- Country: China
- Location: Kuandian County, Liaoning Province
- Coordinates: 40°25′15.47″N 124°41′0.92″E﻿ / ﻿40.4209639°N 124.6835889°E
- Status: Operational
- Construction began: August 2006
- Opening date: September 2012

Upper reservoir
- Creates: Pushihe Upper
- Total capacity: 12,560,000 m^{3} (10,180 acre⋅ft)

Lower reservoir
- Creates: Pushihe Lower
- Total capacity: 29,050,000 m^{3} (23,550 acre⋅ft)

Power Station
- Hydraulic head: 326 m (1,070 ft)
- Pump-generators: 4 x 300 MW Francis pump turbines
- Installed capacity: 1,200 MW
- Annual generation: 1 billion kWh

= Pushihe Pumped Storage Power Station =

The Pushihe Pumped Storage Power Station () is a pumped-storage hydroelectric power station located 54 km northeast of Dandong in Kuandian County of Liaoning Province, China. It was constructed between August 2006 and September 2012. The power station operates by shifting water between an upper and lower reservoir to generate electricity. The lower reservoir was formed with the creation of the Pushihe Lower Dam on the Pushihe River, a tributary of the Yalu River. The Pushihe Upper Reservoir is located in a valley above the east side of the lower reservoir. During periods of low energy demand, such as at night, water is pumped from Pushihe Lower Reservoir up to the upper reservoir. When energy demand is high, the water is released back down to the lower reservoir but the pump turbines that pumped the water up now reverse mode and serve as generators to produce electricity. The process is repeated as necessary and the plant serves as a peaking power plant.

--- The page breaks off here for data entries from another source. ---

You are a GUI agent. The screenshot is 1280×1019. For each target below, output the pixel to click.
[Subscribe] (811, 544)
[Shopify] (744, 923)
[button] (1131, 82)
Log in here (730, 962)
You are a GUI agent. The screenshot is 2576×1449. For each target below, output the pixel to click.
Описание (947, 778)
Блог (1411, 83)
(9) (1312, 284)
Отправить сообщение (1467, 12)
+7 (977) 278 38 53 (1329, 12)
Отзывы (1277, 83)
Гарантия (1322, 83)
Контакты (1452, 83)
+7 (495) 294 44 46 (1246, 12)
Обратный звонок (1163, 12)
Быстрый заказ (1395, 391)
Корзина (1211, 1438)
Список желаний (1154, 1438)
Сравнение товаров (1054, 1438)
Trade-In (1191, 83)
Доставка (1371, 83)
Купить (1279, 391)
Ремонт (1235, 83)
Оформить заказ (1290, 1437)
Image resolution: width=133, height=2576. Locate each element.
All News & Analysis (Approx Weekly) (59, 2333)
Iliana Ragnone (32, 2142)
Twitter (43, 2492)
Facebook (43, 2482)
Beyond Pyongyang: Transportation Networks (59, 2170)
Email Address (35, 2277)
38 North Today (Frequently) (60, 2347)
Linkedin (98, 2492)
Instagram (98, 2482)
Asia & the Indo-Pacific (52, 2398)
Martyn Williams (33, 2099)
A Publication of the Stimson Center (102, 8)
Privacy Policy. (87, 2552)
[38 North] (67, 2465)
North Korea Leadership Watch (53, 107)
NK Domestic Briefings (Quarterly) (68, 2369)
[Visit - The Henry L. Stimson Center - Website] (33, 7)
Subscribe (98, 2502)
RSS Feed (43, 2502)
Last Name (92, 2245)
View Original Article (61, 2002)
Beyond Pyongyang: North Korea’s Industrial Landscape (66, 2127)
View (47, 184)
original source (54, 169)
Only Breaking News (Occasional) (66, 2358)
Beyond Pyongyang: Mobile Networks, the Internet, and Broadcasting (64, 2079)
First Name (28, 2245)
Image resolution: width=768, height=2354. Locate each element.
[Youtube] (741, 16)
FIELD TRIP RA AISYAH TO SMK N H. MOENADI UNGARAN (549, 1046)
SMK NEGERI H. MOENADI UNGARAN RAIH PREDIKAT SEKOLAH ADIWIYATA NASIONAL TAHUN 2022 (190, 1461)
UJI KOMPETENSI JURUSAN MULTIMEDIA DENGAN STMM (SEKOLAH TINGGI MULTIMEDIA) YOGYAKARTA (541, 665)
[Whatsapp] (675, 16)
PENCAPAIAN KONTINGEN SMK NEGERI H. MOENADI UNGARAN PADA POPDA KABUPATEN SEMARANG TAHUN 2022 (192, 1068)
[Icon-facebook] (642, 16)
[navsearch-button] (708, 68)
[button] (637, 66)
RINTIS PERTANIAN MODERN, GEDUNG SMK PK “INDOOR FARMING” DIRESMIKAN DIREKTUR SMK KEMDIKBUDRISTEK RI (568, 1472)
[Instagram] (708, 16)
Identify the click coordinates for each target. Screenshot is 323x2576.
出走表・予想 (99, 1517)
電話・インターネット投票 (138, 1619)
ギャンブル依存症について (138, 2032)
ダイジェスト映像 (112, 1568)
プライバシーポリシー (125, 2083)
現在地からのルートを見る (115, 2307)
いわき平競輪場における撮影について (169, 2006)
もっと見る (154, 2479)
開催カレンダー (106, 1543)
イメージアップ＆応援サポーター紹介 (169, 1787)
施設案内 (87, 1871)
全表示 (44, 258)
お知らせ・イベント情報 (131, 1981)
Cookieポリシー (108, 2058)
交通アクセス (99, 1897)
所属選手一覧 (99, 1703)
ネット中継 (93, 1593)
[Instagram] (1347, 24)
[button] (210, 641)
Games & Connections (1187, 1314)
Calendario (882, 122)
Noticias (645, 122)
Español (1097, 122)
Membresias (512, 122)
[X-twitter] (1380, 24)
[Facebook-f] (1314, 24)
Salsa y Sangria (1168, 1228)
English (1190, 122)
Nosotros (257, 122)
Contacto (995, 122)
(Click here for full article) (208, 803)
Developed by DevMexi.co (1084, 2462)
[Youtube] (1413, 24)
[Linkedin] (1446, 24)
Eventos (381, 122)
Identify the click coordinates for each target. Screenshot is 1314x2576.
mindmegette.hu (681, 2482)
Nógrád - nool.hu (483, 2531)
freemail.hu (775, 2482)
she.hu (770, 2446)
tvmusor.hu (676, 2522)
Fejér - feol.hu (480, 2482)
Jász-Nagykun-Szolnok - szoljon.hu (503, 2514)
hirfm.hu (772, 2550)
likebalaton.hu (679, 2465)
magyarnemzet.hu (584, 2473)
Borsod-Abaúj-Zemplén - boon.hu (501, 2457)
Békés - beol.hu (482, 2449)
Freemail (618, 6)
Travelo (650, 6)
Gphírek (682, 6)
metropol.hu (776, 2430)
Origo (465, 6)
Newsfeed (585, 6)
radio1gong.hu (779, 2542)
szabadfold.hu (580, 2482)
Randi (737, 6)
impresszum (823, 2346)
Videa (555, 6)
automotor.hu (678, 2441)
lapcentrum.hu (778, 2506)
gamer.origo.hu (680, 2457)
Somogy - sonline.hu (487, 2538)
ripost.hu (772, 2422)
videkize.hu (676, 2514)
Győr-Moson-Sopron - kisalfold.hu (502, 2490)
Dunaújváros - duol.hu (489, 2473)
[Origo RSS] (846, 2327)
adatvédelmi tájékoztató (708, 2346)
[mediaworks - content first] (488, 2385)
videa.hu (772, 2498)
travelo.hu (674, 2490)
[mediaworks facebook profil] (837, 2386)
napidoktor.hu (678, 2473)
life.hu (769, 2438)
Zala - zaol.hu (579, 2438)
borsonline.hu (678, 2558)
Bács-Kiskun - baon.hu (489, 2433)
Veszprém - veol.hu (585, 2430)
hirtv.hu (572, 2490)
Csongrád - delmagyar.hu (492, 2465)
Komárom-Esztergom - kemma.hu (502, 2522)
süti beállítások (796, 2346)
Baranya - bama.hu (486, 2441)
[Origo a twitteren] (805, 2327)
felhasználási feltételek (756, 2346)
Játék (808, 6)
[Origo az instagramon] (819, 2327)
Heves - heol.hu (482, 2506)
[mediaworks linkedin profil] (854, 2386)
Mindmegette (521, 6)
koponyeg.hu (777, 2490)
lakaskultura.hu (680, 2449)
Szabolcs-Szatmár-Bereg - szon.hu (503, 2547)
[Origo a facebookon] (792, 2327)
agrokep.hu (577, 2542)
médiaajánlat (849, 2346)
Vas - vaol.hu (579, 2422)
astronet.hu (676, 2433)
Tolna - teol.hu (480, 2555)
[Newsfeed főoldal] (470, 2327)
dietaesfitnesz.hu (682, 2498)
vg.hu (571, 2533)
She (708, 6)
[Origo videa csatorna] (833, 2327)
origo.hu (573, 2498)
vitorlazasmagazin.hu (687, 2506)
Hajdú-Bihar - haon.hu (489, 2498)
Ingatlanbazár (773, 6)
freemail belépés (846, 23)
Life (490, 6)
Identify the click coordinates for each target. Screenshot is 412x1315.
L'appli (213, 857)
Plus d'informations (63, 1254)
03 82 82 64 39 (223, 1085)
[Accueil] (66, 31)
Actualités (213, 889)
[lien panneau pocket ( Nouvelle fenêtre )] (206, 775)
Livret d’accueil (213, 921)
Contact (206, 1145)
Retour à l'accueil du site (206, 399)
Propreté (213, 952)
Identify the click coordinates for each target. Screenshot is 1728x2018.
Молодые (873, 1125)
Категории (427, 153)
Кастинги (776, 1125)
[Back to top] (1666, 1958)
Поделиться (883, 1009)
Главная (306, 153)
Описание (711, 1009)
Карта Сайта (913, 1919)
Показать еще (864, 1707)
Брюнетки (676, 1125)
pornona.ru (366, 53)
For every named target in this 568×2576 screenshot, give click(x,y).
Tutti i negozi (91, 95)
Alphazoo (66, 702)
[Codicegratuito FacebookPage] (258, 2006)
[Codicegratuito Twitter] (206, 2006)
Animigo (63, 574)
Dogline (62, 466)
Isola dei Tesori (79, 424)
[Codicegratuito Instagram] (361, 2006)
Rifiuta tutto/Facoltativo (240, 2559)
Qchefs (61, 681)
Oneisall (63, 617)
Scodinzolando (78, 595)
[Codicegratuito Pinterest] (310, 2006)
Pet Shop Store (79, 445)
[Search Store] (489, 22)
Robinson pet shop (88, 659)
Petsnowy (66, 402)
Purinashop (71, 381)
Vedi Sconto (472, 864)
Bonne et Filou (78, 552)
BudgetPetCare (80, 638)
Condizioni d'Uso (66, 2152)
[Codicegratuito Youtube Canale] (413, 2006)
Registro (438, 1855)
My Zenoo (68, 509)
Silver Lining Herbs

The lower reservoir, which was constructed between December 2006 and 2009, is created by a 34.1 m tall and 336 m long gravity dam on the Pushihe River. It can withhold up to 29050000 m3 of water, of which 16210000 m3 can be pumped to the upper reservoir. The upper reservoir is created by a 76.5 m tall and 691 m long concrete-face rock-fill dam. It was constructed between April 2007 and November 2009. It can withhold up to 12560000 m3 of water, of which 10290000 m3 can be used for power production. Water from the upper reservoir is sent to the 1,200 MW underground power station down near the lower reservoir through four 1368.4 m long headrace/penstock pipes. The drop in elevation between the upper and lower reservoir affords a hydraulic head (water drop) of 326 m.